» Directive
Extract every line of the listing below that contains the string "will".

» Data extracted from a collection
[START]

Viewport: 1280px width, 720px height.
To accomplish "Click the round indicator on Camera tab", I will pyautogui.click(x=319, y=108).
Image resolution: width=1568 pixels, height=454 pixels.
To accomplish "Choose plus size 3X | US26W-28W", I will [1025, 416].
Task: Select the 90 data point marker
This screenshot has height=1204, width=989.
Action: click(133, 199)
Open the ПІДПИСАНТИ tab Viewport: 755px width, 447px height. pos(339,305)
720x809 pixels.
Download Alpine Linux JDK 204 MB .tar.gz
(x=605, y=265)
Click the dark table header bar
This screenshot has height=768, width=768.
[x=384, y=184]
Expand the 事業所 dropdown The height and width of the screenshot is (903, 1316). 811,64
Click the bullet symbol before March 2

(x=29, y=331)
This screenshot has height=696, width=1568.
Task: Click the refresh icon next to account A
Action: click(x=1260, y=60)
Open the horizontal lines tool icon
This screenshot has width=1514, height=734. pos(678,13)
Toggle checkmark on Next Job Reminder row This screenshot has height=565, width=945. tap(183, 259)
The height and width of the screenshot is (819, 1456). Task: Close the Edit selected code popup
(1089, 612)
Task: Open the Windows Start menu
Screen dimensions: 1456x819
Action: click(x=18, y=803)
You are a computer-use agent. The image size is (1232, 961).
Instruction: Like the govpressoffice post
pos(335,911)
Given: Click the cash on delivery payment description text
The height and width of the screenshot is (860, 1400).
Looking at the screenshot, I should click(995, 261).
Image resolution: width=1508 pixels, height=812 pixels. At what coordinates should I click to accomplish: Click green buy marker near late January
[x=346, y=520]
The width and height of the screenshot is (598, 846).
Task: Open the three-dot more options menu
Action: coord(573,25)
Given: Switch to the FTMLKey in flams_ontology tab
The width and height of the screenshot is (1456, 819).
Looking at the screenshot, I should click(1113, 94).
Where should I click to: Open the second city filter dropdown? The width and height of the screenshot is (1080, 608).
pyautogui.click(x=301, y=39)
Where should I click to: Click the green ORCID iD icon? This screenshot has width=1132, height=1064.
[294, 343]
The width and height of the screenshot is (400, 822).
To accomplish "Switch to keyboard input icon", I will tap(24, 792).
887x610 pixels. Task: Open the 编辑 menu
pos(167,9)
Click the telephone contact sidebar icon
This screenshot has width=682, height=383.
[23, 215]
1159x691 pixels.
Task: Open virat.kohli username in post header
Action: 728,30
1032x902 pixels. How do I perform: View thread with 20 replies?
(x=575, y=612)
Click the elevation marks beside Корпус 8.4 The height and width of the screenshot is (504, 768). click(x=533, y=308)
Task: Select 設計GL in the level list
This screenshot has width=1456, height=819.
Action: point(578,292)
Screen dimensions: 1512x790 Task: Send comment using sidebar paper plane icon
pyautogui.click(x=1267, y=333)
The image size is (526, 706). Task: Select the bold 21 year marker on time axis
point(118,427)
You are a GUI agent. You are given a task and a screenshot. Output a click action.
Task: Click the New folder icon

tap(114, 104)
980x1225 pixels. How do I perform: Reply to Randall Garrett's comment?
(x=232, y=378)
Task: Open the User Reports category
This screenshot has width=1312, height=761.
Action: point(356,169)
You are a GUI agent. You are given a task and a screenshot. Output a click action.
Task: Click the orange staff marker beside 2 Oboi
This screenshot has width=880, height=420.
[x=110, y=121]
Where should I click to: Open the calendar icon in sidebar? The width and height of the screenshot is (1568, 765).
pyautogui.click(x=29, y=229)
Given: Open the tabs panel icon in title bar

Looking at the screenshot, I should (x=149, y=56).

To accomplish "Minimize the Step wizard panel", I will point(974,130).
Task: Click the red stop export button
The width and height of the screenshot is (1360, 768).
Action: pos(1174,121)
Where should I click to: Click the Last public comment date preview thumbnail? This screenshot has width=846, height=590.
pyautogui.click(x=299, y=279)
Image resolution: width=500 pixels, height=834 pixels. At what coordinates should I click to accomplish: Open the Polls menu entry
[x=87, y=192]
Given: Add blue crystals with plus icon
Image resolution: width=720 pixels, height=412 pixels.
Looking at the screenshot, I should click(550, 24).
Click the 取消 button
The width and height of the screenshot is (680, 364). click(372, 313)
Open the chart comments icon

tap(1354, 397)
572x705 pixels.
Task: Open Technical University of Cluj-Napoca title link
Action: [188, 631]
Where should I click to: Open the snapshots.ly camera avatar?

[END]

» Output
To accomplish "Click the round indicator on Camera tab", I will pyautogui.click(x=319, y=108).
To accomplish "Choose plus size 3X | US26W-28W", I will [1025, 416].
To accomplish "Switch to keyboard input icon", I will tap(24, 792).
To accomplish "Minimize the Step wizard panel", I will point(974,130).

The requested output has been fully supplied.